3. Number of experts used to establish the ground truth for the test set and the qualifications of those experts (e.g. radiologist with 10 years of experience):

   • Not applicable / Not provided. Ground truth, in the context of clinical or diagnostic performance, is not established or discussed for this type of device submission. The "ground truth" here is compliance with technical standards as assessed by engineers/testing labs.

4. Adjudication method (e.g. 2+1, 3+1, none) for the test set:

   • Not applicable / Not provided. No adjudication method for a clinical test set is mentioned.

5. If a multi reader multi case (MRMC) comparative effectiveness study was done, If so, what was the effect size of how much human readers improve with AI vs without AI assistance:

   • No. This device is a physical TENS unit, not an AI-powered diagnostic or interpretive tool. Therefore, an MRMC study and AI assistance are entirely irrelevant.

6. If a standalone (i.e. algorithm only without human-in-the-loop performance) was done:

   • No. This is not an algorithm-only device. It's a hardware medical device.

7. The type of ground truth used (expert consensus, pathology, outcomes data, etc):

   • For the technical standards compliance, the "ground truth" is adherence to the specifications outlined in standards like IEC 60601-1 andIEC 60601-2-10, verified through engineering tests. For substantial equivalence, the "ground truth" is established by comparing the device's technological characteristics and intended use to the predicate device (ES-160, K051020) and finding no new questions of safety or effectiveness. No clinical "outcomes data" or "pathology" is mentioned.

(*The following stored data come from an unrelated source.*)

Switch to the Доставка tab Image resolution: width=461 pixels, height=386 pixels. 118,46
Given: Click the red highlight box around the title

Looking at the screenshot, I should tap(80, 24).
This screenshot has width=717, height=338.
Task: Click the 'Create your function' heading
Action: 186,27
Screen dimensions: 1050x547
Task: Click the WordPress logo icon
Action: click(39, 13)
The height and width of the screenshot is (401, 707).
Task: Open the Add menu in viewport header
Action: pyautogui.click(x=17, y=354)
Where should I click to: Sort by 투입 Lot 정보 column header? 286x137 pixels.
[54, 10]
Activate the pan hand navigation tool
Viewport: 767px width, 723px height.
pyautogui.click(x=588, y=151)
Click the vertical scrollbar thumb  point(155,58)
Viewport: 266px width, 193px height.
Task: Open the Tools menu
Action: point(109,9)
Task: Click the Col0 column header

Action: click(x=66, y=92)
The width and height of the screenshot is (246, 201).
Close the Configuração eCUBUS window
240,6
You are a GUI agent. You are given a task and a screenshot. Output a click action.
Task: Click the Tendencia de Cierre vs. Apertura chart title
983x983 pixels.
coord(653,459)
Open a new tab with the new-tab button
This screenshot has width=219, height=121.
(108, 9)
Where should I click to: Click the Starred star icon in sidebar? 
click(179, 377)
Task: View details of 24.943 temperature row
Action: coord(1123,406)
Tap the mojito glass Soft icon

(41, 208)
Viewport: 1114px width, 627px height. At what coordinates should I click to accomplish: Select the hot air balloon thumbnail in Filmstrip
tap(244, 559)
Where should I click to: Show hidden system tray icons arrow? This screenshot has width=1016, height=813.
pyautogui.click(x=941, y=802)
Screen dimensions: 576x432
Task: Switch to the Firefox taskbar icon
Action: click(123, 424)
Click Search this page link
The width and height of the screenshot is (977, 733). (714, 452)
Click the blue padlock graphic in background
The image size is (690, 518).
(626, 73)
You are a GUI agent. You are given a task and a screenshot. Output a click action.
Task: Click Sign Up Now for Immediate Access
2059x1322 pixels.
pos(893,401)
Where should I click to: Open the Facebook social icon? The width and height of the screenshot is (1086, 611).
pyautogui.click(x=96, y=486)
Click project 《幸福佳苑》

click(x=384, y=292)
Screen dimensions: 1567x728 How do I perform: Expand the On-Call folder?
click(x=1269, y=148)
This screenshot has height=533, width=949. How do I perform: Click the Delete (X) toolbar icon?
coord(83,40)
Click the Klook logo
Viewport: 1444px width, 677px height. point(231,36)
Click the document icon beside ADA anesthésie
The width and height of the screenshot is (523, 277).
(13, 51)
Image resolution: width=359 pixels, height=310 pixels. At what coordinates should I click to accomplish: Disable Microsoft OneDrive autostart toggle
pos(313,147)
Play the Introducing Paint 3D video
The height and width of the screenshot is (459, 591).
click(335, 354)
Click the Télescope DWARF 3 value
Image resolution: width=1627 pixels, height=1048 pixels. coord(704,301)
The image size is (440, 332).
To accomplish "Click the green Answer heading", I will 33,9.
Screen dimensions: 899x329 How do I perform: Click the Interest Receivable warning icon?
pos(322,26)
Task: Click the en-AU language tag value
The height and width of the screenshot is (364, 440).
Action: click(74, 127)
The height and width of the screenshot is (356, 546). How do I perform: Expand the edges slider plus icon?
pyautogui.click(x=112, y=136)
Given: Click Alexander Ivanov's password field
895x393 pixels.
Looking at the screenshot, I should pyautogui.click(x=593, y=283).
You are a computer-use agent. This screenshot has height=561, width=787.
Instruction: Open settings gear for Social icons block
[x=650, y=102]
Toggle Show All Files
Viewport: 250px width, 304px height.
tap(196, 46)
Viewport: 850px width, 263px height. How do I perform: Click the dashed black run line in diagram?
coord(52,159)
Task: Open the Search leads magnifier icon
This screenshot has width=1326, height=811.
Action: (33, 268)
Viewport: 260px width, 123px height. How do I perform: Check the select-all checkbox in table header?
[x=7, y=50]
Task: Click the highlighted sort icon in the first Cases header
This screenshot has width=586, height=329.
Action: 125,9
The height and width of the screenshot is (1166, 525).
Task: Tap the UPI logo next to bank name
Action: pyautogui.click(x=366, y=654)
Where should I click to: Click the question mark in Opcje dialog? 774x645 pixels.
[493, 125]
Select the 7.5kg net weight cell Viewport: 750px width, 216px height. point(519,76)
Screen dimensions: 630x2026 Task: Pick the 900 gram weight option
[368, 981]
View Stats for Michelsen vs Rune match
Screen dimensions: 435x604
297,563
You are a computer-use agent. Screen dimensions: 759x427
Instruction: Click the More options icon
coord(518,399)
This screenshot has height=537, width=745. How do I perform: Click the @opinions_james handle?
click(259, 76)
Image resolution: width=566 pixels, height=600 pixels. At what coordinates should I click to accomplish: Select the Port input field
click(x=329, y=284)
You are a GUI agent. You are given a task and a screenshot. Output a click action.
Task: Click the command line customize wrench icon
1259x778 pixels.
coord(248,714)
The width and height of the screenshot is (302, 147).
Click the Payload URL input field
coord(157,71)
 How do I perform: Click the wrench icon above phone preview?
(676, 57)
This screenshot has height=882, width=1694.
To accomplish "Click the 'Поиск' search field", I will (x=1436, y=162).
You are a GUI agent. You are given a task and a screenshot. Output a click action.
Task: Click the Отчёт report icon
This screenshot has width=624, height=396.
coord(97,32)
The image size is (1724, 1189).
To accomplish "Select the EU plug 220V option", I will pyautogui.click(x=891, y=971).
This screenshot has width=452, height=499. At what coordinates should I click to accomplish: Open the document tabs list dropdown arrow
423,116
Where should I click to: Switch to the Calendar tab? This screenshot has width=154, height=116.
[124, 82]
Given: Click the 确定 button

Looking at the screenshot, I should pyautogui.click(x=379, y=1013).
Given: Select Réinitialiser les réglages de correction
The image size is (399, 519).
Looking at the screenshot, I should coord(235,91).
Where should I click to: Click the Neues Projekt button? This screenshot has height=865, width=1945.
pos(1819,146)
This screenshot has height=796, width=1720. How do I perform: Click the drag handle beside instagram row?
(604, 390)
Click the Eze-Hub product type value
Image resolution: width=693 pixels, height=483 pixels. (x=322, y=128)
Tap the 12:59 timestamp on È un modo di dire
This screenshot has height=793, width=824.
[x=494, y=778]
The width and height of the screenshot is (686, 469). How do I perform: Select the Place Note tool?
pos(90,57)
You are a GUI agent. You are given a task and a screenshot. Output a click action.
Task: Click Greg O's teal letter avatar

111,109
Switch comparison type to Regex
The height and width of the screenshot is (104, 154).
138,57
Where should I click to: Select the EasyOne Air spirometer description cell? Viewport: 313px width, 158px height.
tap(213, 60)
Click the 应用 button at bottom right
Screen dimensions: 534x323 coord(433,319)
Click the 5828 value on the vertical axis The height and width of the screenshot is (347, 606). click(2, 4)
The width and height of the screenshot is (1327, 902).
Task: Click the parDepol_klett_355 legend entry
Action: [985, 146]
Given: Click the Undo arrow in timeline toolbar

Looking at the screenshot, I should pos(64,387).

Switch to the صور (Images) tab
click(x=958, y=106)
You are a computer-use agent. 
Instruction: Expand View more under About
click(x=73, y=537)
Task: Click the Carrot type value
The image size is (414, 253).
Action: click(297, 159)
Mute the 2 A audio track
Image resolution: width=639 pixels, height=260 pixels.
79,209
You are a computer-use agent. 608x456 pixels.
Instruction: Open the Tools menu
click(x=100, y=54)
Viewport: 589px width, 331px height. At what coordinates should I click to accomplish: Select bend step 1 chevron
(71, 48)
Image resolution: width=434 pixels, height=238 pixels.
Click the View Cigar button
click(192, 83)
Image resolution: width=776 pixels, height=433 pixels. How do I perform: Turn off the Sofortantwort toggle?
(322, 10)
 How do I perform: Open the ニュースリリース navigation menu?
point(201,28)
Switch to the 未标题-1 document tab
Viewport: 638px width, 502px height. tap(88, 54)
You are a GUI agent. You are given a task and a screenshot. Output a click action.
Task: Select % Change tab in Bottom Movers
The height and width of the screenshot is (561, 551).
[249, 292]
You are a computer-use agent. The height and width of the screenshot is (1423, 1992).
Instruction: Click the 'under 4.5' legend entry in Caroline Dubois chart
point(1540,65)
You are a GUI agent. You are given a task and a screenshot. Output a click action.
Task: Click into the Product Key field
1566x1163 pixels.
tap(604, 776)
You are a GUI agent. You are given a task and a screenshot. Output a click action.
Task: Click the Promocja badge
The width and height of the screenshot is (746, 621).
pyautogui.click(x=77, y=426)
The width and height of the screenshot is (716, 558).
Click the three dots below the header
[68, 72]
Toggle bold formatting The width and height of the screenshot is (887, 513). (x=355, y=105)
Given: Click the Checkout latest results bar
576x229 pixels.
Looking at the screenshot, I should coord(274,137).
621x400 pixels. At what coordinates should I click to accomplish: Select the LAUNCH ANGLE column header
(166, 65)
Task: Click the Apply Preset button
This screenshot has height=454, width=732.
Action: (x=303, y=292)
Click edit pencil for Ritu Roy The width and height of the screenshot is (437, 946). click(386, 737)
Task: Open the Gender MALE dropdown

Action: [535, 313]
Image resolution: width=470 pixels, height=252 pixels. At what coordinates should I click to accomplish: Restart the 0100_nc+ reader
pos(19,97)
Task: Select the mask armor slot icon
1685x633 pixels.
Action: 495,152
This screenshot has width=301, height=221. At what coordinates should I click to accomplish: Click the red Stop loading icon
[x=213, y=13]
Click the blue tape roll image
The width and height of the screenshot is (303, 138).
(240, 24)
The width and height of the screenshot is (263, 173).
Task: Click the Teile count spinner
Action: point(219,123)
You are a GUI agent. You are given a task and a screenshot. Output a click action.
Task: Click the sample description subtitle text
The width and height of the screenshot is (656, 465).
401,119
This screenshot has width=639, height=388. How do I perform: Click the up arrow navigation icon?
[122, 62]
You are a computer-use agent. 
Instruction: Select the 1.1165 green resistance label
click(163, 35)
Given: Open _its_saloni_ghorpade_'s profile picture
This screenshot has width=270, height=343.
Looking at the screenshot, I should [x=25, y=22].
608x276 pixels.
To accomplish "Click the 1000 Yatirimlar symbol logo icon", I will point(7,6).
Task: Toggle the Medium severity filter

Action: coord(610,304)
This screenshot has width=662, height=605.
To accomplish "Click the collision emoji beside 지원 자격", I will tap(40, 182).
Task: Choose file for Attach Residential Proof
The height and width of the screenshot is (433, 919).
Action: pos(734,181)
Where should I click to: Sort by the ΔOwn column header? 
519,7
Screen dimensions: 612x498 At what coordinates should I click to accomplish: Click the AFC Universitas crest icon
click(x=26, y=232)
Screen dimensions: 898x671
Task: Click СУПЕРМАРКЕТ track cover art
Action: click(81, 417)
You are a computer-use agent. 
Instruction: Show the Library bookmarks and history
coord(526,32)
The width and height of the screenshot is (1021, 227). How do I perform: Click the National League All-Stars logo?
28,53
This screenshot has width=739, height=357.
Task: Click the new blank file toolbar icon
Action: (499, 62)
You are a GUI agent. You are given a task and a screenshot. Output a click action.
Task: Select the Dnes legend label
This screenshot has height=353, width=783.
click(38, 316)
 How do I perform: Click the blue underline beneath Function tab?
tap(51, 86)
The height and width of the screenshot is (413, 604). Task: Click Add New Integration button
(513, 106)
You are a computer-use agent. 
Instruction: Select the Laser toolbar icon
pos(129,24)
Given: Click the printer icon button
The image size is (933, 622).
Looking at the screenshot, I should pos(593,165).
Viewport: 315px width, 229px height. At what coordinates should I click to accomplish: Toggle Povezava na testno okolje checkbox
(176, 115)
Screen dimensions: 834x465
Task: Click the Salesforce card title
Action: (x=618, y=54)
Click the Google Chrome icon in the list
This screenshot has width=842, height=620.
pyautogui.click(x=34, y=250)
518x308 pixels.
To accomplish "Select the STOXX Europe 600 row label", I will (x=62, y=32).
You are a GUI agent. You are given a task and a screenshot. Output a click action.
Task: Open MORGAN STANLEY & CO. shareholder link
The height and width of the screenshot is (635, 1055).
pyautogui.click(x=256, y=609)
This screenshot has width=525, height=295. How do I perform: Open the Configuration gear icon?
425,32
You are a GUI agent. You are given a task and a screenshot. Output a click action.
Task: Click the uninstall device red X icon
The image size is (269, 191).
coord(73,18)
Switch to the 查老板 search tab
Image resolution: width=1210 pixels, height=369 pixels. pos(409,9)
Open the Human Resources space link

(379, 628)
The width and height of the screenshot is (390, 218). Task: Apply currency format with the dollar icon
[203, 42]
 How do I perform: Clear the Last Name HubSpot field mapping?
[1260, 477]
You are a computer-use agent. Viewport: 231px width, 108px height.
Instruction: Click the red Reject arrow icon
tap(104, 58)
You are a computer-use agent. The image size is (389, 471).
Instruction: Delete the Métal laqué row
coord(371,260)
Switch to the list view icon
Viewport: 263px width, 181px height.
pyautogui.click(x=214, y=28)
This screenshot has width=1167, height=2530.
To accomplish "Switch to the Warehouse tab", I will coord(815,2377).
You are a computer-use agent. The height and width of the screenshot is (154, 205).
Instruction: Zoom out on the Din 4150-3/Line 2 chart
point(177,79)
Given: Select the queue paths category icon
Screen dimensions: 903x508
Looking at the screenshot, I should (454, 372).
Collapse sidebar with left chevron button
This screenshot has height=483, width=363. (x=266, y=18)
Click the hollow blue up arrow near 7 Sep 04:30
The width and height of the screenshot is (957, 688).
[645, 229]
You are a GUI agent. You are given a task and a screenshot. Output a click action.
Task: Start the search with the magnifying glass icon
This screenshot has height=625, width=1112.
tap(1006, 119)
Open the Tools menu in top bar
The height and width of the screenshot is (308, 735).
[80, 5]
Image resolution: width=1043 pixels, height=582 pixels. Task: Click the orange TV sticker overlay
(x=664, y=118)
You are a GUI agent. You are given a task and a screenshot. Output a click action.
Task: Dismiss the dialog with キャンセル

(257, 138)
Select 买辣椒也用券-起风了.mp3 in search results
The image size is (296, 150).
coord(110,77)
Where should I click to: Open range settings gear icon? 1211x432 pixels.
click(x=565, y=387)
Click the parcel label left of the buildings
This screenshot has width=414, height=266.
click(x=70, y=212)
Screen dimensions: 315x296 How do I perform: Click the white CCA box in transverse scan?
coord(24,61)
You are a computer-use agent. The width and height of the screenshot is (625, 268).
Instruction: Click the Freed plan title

8. The sample size for the training set:

   • Not applicable / Not provided. There is no "training set" in the context of an AI algorithm described here. The device itself is designed and manufactured according to specifications.

9. How the ground truth for the training set was established:

   • Not applicable / Not provided. As there's no training set for an AI algorithm, this question doesn't apply.